Problem to work on >> Give the lines below again exactly, starting with the line that holds "The image size is (1280, 768)." and going on through the line that holds "Open the Pension".

*** Extracted material ***

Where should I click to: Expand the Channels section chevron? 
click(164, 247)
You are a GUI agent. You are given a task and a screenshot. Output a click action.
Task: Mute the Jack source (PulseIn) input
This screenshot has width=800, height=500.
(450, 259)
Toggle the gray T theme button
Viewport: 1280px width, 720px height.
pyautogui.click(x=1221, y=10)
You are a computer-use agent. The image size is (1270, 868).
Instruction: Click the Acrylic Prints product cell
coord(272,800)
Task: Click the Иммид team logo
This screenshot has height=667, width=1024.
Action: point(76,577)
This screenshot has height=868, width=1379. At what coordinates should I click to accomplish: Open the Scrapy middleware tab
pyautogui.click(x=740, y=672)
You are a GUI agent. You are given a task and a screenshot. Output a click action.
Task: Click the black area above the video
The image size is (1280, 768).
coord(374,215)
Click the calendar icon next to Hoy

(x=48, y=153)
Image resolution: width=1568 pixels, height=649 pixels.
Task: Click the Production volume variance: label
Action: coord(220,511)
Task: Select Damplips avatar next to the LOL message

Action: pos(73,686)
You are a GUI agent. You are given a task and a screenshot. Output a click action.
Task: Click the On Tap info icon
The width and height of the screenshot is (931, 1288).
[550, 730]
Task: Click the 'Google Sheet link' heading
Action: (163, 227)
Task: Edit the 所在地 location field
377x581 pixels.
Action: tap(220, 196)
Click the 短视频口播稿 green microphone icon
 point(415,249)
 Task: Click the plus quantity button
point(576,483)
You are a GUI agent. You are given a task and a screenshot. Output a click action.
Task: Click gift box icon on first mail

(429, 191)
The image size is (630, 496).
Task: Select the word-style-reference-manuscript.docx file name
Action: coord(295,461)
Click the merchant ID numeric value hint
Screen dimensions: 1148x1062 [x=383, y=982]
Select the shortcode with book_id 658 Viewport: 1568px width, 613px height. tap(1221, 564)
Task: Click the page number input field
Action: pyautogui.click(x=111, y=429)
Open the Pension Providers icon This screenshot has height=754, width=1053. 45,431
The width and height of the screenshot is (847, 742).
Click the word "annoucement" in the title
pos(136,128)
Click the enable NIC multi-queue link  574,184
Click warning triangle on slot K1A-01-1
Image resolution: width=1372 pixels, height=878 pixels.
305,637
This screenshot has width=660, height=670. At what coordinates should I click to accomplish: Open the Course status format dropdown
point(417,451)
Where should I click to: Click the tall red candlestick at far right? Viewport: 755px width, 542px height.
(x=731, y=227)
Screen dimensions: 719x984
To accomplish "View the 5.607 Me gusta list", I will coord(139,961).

*** End of Extracted material ***

Response to the task >>
The image size is (1280, 768).
coord(374,215)
Click the calendar icon next to Hoy

(x=48, y=153)
Image resolution: width=1568 pixels, height=649 pixels.
Task: Click the Production volume variance: label
Action: coord(220,511)
Task: Select Damplips avatar next to the LOL message

Action: pos(73,686)
You are a GUI agent. You are given a task and a screenshot. Output a click action.
Task: Click the On Tap info icon
The width and height of the screenshot is (931, 1288).
[550, 730]
Task: Click the 'Google Sheet link' heading
Action: (163, 227)
Task: Edit the 所在地 location field
377x581 pixels.
Action: tap(220, 196)
Click the 短视频口播稿 green microphone icon
 point(415,249)
 Task: Click the plus quantity button
point(576,483)
You are a GUI agent. You are given a task and a screenshot. Output a click action.
Task: Click gift box icon on first mail

(429, 191)
The image size is (630, 496).
Task: Select the word-style-reference-manuscript.docx file name
Action: coord(295,461)
Click the merchant ID numeric value hint
Screen dimensions: 1148x1062 [x=383, y=982]
Select the shortcode with book_id 658 Viewport: 1568px width, 613px height. tap(1221, 564)
Task: Click the page number input field
Action: pyautogui.click(x=111, y=429)
Open the Pension Providers icon This screenshot has height=754, width=1053. 45,431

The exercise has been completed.